A monitored system is connected to a specialist company that will alert a nominated person and the police when it goes off, providing an extra layer of security. Considering many people ignore the sound of an alarm or just find it annoying, this could certainly be worthwhile.
Remember to check that your alarm system is compliant with your insurer’s terms before you install it.
5. Deter would-be criminals with motion-detection lights and CCTV
As well as installing an alarm system, what other electronic security measures can you take to protect your business against crime?
As mentioned, surrounding your business premises with exterior motion-detection lights will help scare off anyone that’s up to no good.

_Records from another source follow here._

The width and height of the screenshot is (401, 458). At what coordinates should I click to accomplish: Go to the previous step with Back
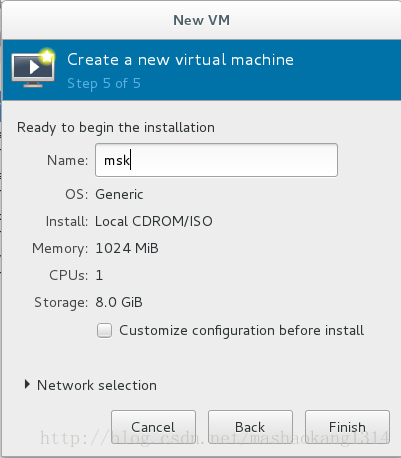click(x=250, y=427)
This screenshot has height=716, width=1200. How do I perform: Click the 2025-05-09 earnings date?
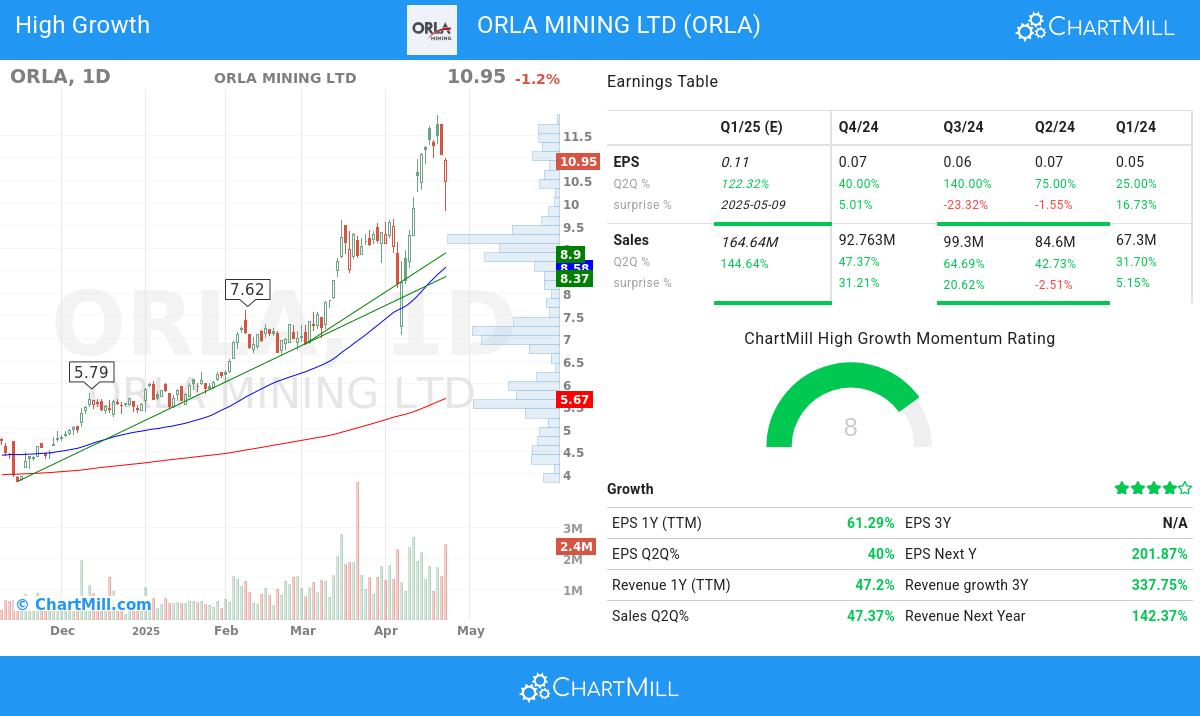pos(753,205)
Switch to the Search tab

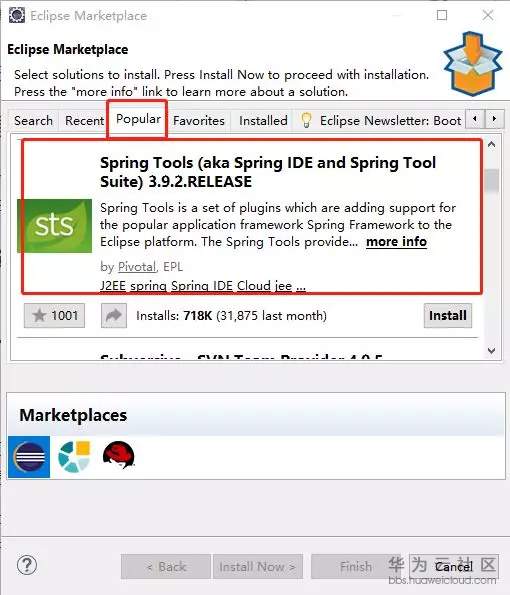(x=33, y=121)
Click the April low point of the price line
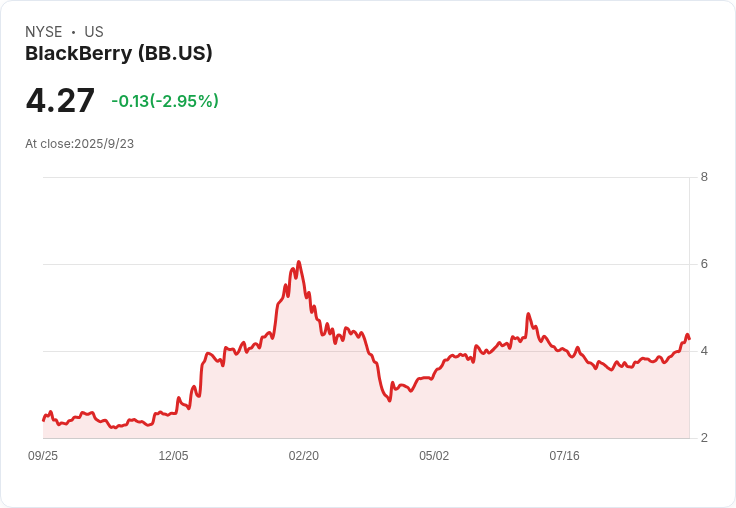Screen dimensions: 736x508 tap(390, 400)
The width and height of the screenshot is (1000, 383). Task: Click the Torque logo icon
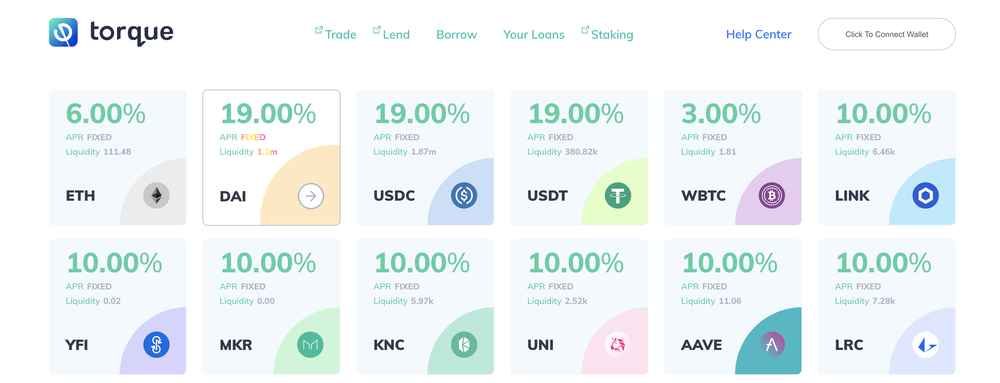point(63,33)
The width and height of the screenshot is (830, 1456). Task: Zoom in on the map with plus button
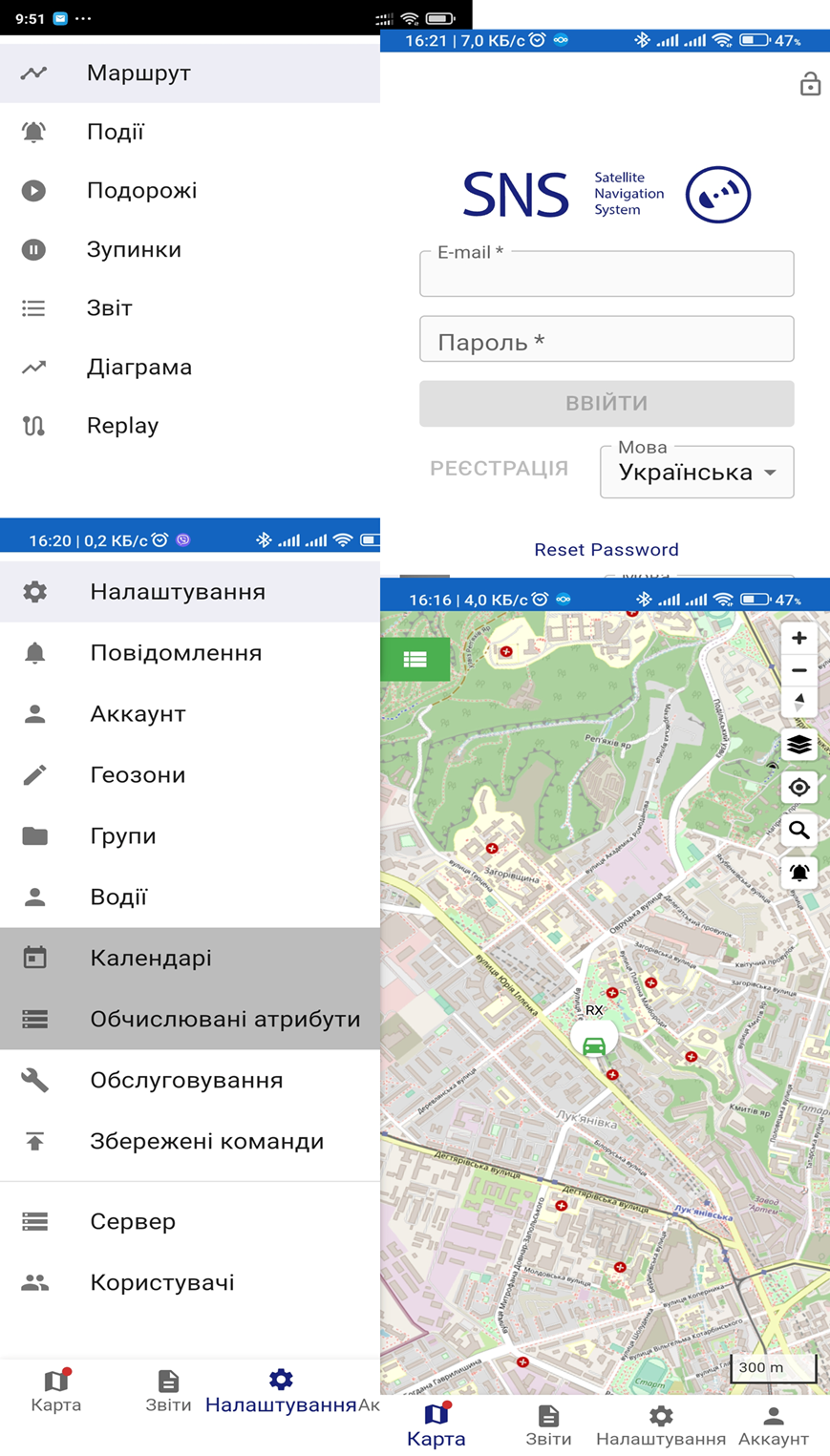[798, 638]
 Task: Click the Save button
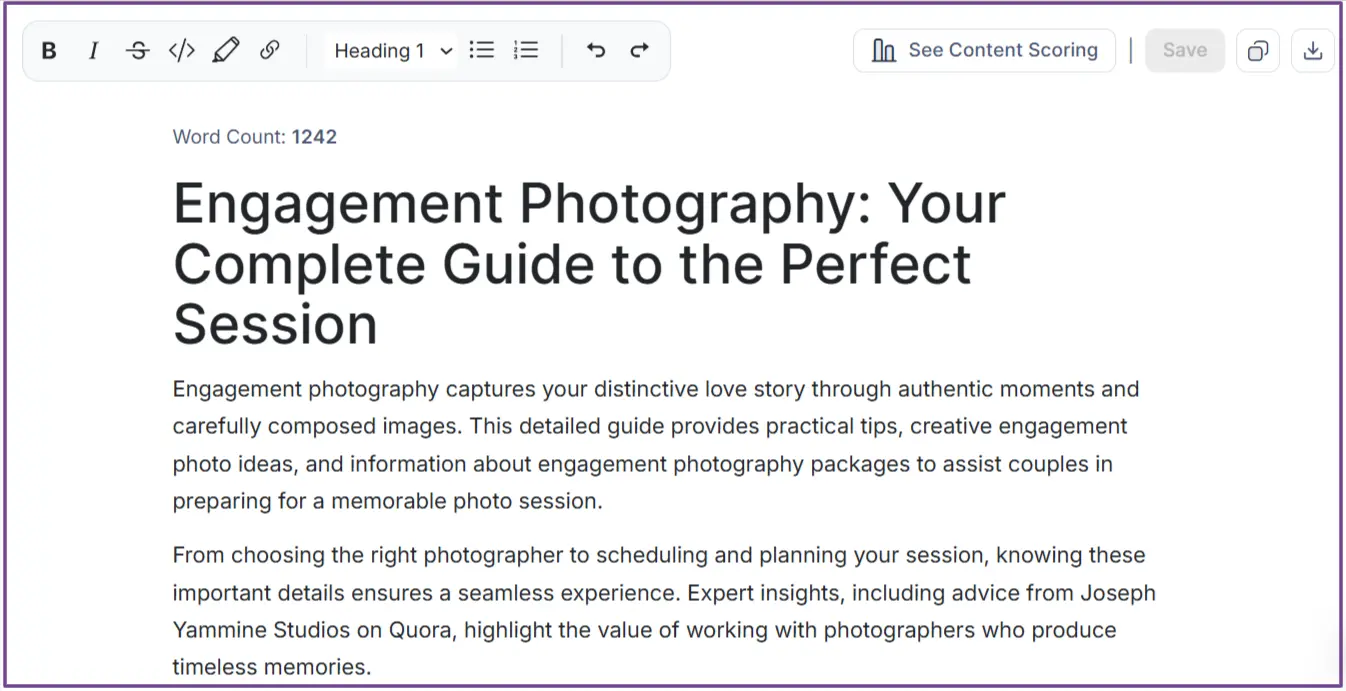click(x=1184, y=50)
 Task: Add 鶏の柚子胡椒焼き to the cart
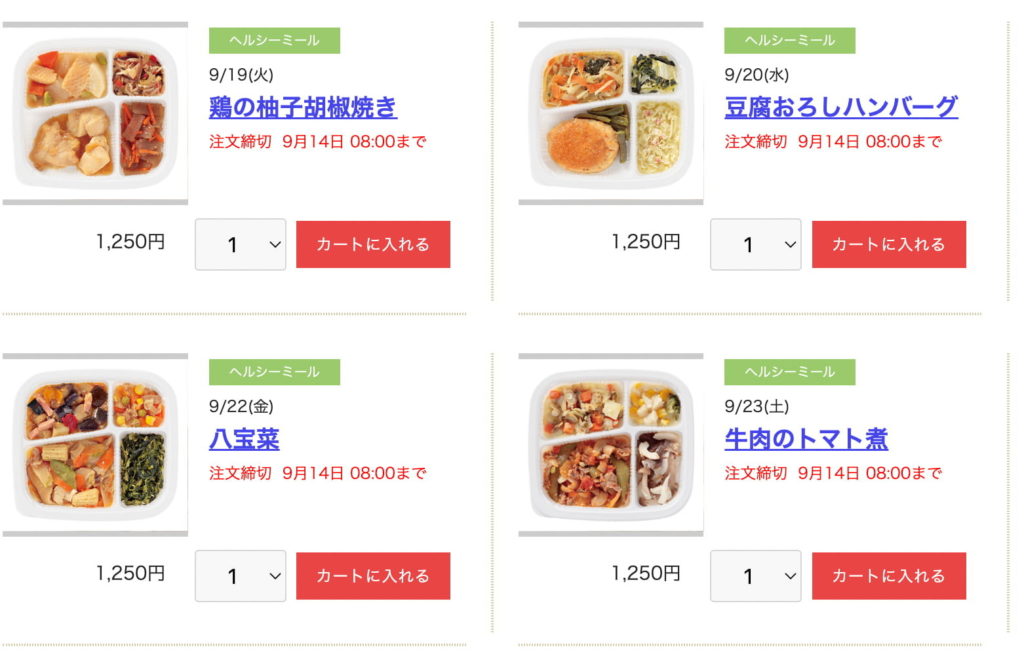[x=372, y=243]
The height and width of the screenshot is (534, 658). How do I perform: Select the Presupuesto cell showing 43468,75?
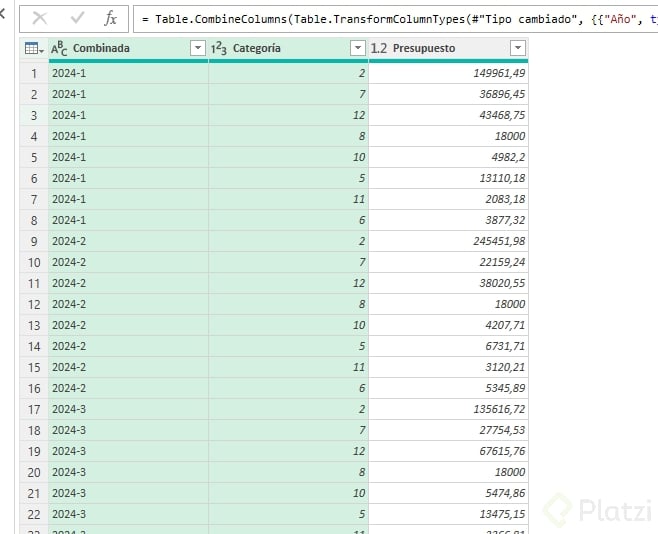pos(448,115)
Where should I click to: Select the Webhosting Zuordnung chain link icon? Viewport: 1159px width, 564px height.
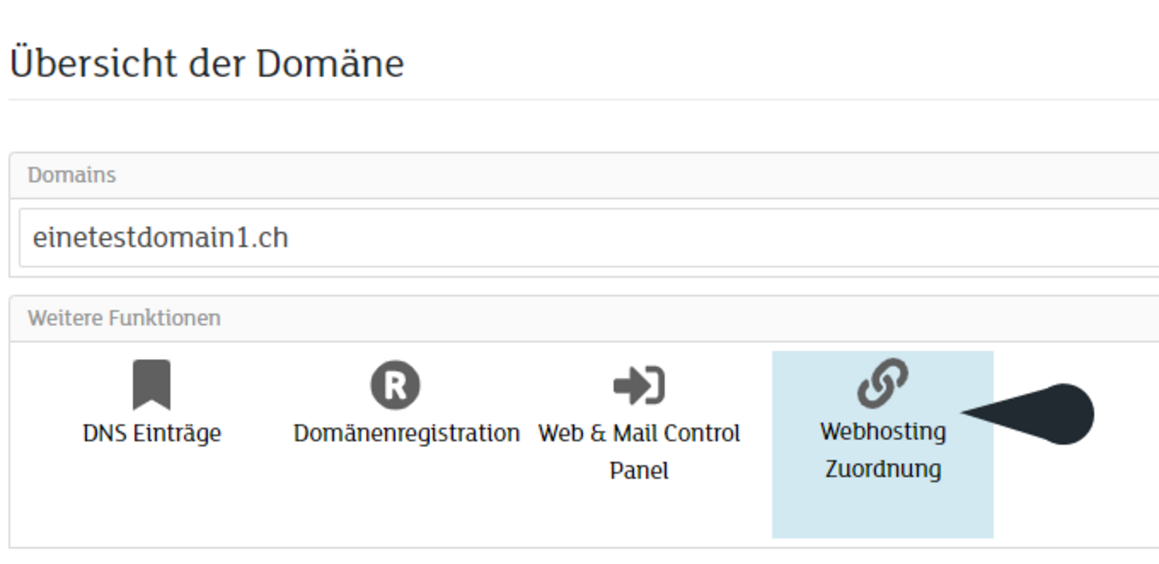[x=883, y=383]
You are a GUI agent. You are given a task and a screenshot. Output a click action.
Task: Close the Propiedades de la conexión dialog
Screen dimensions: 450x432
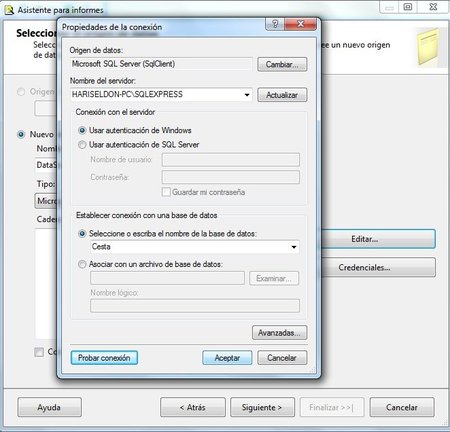pos(301,24)

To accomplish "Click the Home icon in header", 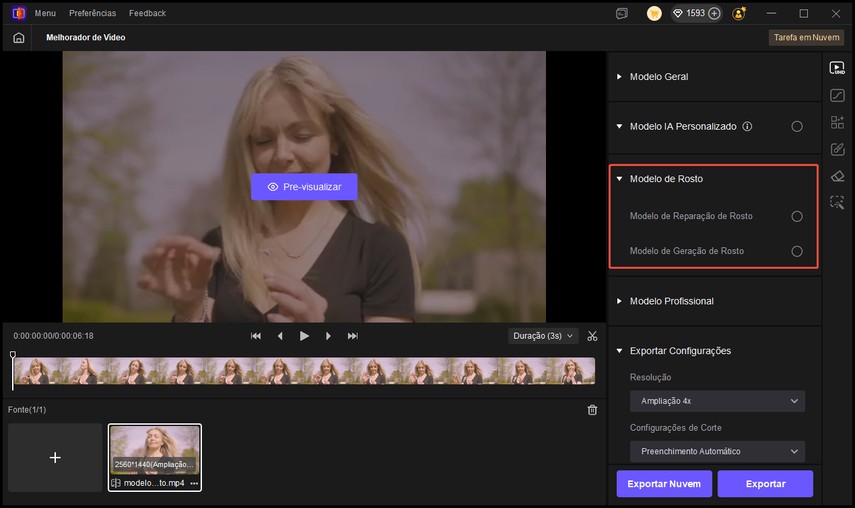I will coord(19,37).
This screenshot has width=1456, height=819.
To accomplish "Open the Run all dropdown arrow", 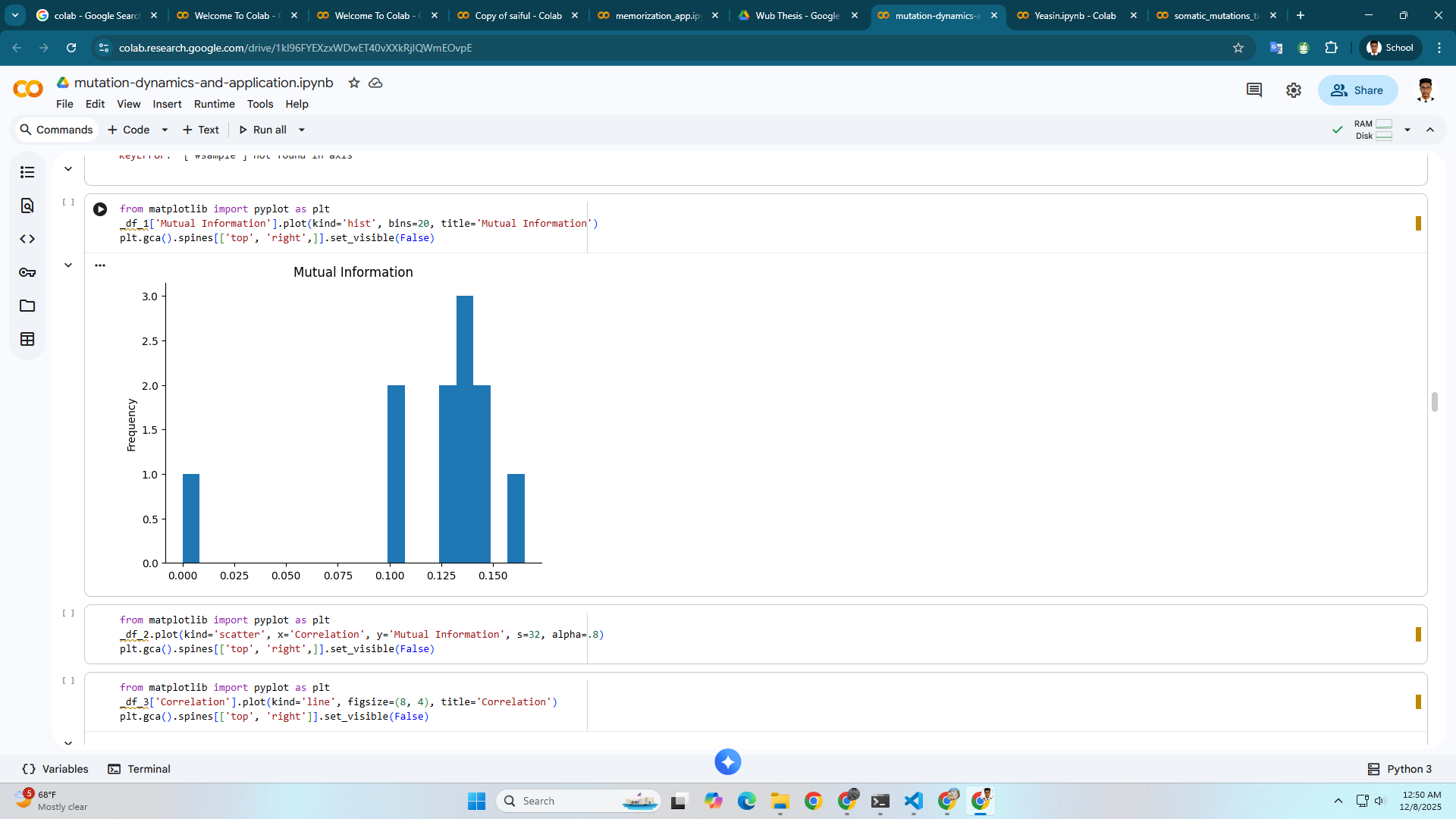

Just the realisation that a business has a surveillance system can be enough to put off unscrupulous types. And even if they go ahead and commit a crime, there’s a better chance of police catching them if you’ve got footage of them doing the deed. Just bear in mind that you must follow the Data Protection Act, as per the guidance on gov.uk, and consider the various different types of CCTV systems available: From the number of cameras to wired vs wireless, there’s a lot to think about.
Need help choosing a suitable business security system? Find an approved supplier here.
6. Know who’s in your building: Establish clear security procedures
Visitor access to your business premises should be controlled. In an office environment, for example, this is often via a sign-in process. Many offices also have speed gates or turnstiles that allow authorised personnel to enter and exit the premises.
Ask your employees to wear identification around your business property, and question anyone who doesn’t appear to be doing so.
Also, who is responsible for locking up at the end of the day? Does one employee or multiple employees hold the keys to your business premises?
It might be the case that you need to take on additional resource to help keep your business property safe, such as security personnel, or a receptionist at the main entry point.
7. Hide your business’s valuables
Be careful about having expensive business equipment and tools on show, and try to make use of safes where possible. Laptops, for example, are easy to hide away from prying eyes.
If cash is handled onsite, keep it to a minimum, and ensure your employees are trained in how to handle cash sensibly.
Also be aware of where keys are kept, especially if your business premises has company vehicles. Make sure that opportunistic thieves can’t take advantage by storing keys out of sight.
8. Plan for when your business property is unoccupied
If your business premises is going to be unoccupied for any length of time, firstly check with your insurer that your cover won’t be affected in any way, and take the following precautions:
- Use lighting timers to give the impression that someone’s at the premises, and deter any delinquents.
- To avoid the issue of post piling up while your business property lies empty, seal the letterbox shut from the inside.
- An office Christmas party, an industry event or a fun away day might seem like good reasons to post on social media, but be careful – by sharing too much, you could be advertising your empty business premises to burglars.
9. Stay vigilant and be prepared
We can all become complacent in life, but it’s important to regularly review your commercial property’s security measures:
- Check your alarm system is working as it should be – it could be a good idea to have this professionally maintained.
- Inspect your access points, including any lights that might need replacing.
- Think about joining forces with local businesses, and keep an eye out for one another.
10. Minimise any losses
Unfortunately, you could still become a victim of crime, despite taking all the right steps to prevent it. You might be able to minimise any losses that occur, should your business premises be targeted:
- Create and maintain an inventory of all your assets, including photos, and mark the property with a UV pen.
- After an incident, immediately inform the police and your insurer.
- Be mindful that criminals may return after the event, as they know you’ll have replaced any stolen goods – be extra-vigilant in the following weeks, and take stock of all your security measures.